▸ **Instructions for the task**
Identify every line in the data below that contains the word "resolution", and copy each such line in full.

▸ **Listed records**
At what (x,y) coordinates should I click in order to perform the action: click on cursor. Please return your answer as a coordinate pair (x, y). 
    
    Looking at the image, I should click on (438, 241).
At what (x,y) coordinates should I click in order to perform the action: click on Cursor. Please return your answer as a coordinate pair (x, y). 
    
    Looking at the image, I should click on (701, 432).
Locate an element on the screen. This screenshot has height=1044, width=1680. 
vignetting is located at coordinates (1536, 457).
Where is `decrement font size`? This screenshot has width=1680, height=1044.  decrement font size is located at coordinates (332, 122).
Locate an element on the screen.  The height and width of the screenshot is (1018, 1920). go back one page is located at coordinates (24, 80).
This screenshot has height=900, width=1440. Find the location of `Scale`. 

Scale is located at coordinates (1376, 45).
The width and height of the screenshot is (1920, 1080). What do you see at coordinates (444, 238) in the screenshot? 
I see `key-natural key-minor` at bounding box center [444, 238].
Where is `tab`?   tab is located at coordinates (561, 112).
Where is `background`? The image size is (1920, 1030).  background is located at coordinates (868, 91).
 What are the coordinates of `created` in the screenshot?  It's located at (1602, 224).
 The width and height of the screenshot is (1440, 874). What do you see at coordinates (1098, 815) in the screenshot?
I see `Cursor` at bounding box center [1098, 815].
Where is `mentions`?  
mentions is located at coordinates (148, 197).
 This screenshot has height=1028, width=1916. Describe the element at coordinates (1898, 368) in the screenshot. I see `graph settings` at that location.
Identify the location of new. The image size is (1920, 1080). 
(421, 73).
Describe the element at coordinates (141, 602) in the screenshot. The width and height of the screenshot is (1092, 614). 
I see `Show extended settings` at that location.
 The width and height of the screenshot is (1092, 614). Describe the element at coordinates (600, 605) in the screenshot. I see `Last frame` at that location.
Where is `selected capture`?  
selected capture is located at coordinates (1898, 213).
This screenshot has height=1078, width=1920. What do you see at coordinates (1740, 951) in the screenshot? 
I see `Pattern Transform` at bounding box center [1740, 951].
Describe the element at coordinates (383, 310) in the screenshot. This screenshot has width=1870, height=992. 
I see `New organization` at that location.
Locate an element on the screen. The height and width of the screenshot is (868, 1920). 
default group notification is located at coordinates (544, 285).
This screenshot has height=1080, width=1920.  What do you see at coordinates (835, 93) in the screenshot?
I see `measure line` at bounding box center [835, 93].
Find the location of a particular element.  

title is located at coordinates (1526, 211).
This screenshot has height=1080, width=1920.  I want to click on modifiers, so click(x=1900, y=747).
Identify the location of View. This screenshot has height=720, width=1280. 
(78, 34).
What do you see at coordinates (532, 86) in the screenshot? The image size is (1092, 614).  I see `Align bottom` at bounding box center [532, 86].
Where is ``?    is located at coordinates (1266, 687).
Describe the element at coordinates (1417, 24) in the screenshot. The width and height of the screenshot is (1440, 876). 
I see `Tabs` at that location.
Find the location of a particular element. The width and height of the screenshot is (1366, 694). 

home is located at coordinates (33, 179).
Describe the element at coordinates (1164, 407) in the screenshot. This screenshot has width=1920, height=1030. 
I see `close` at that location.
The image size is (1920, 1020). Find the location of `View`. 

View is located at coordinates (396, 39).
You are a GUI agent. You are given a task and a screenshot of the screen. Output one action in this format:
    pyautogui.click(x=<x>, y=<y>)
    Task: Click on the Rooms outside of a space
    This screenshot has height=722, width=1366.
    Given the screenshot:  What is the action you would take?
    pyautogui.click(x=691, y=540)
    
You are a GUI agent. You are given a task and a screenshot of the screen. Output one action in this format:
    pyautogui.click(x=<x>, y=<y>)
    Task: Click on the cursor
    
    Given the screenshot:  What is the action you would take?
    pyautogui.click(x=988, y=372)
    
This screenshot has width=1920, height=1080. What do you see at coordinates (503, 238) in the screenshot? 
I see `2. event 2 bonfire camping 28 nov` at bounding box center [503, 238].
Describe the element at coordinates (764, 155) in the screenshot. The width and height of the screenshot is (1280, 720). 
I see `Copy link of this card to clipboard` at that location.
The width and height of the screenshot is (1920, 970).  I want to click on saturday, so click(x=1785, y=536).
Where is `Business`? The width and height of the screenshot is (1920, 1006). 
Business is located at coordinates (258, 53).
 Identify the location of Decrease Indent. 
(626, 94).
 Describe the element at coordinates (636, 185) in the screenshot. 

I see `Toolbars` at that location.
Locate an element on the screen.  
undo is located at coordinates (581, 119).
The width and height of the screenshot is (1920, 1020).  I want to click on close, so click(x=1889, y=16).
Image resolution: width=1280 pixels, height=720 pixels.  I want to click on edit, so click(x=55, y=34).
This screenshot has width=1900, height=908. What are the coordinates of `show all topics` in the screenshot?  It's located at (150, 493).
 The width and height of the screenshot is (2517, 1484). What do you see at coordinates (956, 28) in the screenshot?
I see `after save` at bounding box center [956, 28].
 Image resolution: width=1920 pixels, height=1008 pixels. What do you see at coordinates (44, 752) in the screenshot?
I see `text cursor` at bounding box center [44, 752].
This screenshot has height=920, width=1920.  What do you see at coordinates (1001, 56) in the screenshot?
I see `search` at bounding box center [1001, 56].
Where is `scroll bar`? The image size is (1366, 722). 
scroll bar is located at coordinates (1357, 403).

▸ **Full output**
Image resolution: width=1280 pixels, height=720 pixels.  I want to click on edit, so click(x=55, y=34).
 Image resolution: width=1920 pixels, height=1008 pixels. What do you see at coordinates (44, 752) in the screenshot?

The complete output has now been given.